Member of the Washington House of Representatives from the 10th, Position 1 district
- In office January 3, 2005 – December 8, 2007
- Preceded by: Barry Sehlin
- Succeeded by: Norma Smith

Personal details
- Party: Republican
- Spouse: Mary Strow
- Occupation: Politician
- Other name: Christopher Strow

= Chris Strow =

American politician from Washington

Chris Strow is an American politician from Washington. Strow is a former Republican member of Washington House of Representatives for District 10 from 2005 to 2007.

== Career ==
On November 2, 2004, Strow won the election and became a Republican member of Washington House of Representatives for District 10, Position 1. Strow defeated Nancy I. Conard and Tom Bronkema with 50.07% of the votes.

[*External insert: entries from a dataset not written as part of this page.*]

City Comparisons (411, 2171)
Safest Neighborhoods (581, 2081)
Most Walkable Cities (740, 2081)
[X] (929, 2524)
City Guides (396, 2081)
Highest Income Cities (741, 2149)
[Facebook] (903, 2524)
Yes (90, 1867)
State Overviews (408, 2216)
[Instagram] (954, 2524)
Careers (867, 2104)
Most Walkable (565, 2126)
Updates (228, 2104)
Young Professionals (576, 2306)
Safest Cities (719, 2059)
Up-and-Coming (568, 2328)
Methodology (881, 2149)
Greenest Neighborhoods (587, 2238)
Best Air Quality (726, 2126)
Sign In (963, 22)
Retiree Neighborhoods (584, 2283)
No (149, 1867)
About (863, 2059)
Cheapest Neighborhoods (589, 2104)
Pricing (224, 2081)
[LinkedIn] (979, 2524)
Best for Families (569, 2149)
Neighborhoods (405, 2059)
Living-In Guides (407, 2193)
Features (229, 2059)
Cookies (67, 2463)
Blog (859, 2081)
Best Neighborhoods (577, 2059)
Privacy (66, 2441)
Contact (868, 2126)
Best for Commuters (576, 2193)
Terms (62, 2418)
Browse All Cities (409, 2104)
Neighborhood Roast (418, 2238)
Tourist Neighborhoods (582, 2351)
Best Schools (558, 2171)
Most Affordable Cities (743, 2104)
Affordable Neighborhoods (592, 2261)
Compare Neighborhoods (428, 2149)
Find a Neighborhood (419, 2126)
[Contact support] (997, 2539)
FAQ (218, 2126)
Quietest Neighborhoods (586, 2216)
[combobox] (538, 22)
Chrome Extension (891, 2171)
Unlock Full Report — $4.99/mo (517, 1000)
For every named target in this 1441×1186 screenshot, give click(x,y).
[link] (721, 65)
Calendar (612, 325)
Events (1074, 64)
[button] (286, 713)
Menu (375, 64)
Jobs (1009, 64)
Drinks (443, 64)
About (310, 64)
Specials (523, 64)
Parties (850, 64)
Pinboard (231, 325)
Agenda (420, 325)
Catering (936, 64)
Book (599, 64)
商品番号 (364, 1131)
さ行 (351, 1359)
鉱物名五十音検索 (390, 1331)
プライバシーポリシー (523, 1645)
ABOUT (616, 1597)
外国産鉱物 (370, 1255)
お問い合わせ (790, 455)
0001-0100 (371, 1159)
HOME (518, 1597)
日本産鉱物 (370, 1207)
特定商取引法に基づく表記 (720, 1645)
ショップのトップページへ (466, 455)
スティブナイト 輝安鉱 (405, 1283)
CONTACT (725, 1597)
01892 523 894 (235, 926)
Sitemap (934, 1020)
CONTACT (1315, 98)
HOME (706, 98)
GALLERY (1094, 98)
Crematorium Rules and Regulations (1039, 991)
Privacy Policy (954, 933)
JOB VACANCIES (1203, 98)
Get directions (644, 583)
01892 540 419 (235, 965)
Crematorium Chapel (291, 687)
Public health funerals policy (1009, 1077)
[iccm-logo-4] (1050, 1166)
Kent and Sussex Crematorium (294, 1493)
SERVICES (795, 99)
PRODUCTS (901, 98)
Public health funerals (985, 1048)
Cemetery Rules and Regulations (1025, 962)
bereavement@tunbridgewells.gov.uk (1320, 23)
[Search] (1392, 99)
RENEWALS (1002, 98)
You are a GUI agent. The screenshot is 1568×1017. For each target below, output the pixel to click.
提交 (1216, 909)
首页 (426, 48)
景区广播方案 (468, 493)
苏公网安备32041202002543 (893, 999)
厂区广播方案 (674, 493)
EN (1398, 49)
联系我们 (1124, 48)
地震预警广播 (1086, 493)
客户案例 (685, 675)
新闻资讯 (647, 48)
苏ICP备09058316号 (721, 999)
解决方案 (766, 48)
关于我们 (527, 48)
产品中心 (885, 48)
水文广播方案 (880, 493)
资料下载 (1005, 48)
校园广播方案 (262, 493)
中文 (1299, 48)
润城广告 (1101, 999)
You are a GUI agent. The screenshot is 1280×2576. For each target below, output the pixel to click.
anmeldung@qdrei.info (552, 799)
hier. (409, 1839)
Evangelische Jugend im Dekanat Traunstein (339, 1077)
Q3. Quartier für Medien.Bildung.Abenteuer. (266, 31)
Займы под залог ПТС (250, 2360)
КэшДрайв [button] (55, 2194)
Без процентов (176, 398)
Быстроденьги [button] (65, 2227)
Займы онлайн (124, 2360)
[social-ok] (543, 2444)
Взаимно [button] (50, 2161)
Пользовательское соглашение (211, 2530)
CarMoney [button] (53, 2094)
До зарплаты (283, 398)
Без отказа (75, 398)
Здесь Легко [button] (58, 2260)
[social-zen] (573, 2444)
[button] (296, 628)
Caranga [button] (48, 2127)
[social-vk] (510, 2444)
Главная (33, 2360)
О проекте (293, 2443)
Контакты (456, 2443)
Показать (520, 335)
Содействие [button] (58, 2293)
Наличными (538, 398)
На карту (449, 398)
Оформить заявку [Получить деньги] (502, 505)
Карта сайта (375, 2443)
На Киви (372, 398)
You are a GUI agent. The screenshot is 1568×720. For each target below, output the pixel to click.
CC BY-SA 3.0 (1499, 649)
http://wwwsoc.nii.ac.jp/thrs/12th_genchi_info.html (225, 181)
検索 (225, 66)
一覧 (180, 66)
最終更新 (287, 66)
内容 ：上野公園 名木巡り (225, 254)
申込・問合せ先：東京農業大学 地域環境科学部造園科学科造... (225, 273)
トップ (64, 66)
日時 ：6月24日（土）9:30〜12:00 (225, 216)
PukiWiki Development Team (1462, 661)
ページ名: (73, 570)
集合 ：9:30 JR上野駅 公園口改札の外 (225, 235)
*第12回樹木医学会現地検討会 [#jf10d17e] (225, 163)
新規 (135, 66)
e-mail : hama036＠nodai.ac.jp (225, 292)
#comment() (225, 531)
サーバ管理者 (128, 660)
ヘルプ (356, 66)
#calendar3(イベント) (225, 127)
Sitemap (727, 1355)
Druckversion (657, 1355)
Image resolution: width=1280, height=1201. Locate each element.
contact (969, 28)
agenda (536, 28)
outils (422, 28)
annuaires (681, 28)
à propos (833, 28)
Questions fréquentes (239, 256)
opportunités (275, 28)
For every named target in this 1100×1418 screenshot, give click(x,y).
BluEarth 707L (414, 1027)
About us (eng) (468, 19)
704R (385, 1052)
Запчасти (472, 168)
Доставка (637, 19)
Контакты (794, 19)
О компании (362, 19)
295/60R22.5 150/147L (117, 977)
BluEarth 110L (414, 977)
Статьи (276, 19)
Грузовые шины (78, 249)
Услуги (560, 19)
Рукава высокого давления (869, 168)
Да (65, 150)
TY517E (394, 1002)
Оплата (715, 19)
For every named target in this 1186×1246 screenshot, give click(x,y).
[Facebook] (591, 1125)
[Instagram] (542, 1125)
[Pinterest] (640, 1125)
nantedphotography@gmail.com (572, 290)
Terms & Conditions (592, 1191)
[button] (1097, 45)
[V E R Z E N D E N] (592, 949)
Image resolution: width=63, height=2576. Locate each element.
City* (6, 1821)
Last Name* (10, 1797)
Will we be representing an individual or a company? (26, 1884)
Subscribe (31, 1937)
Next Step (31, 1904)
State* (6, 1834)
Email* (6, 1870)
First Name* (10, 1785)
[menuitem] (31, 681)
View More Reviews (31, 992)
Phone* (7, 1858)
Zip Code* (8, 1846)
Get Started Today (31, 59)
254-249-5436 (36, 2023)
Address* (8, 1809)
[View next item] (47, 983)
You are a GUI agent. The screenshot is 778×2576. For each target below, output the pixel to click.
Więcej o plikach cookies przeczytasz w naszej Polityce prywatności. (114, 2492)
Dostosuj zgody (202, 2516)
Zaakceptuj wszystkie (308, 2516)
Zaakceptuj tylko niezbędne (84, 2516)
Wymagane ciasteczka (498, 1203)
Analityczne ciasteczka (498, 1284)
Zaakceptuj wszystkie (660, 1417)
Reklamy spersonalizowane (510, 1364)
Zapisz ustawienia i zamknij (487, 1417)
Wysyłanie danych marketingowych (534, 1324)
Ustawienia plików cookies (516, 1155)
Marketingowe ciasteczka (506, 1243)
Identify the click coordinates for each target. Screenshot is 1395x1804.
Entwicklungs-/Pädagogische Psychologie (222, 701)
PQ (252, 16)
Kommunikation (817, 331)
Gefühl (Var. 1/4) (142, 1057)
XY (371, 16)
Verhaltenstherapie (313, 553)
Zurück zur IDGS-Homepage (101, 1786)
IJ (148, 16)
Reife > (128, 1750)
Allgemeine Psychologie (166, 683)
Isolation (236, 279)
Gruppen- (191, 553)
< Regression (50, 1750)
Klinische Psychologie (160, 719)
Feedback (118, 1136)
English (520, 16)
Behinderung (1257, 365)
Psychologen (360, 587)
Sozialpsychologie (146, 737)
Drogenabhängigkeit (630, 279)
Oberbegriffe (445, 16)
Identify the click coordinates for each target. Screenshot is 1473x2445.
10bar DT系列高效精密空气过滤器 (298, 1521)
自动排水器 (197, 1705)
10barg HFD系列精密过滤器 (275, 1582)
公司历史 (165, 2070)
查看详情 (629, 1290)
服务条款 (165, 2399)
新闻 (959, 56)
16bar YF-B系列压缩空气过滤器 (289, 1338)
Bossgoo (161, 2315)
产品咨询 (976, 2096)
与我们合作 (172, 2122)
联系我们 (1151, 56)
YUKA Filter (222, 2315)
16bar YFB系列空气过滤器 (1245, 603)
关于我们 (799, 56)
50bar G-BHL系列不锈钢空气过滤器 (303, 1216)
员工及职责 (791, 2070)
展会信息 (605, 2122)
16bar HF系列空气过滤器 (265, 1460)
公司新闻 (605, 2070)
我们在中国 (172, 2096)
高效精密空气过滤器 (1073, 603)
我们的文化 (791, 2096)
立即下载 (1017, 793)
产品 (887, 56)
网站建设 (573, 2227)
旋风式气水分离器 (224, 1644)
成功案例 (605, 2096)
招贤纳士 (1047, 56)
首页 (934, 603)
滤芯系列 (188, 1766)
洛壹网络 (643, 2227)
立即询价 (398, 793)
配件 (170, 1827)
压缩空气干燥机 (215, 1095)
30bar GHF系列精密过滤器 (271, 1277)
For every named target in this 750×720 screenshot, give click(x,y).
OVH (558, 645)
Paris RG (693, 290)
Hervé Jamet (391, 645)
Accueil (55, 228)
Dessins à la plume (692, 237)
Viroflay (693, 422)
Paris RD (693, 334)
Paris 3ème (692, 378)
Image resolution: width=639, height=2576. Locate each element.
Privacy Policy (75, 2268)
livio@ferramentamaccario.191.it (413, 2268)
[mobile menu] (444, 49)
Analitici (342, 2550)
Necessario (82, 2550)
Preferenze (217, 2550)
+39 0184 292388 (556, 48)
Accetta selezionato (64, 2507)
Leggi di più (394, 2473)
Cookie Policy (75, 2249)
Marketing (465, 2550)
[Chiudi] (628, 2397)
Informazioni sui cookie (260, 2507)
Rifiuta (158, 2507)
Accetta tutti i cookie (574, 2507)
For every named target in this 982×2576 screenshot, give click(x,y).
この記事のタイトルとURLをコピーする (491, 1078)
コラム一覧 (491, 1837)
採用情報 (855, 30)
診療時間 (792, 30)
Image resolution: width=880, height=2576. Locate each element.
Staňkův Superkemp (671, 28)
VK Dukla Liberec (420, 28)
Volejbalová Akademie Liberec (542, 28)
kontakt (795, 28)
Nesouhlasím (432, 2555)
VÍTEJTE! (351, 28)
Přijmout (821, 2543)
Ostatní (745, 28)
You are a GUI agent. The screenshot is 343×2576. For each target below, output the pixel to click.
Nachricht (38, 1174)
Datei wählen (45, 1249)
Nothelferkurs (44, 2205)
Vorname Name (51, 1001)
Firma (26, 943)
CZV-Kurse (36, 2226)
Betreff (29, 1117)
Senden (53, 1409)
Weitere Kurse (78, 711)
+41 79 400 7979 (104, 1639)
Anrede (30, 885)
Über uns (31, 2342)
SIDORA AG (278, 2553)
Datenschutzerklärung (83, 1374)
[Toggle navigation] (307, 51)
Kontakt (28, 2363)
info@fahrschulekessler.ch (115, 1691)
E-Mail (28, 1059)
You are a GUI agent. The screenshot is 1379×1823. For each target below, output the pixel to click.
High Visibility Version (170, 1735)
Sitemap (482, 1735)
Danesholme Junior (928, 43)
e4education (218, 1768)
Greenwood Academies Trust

Strow hired Gina Bull, a Democrat, as his legislative aide. On November 7, 2006, as an incumbent, Strow won the election unopposed, and continued serving Washington House of Representatives District 10, Position 1.

In December 2007, Strow resigned as a member of Washington House of Representatives District 10, Position 1. Strow became a principal economic policy analyst for Puget Sound Regional Council. In January 2008, Strow's District 10, Position 1 seat was succeeded by Norma Smith.

== Personal life ==
Strow's wife is Mary Strow. They have one child. Strow and his family lived in Freeland, Washington. In 2008, Strow and his family live in Seattle, Washington.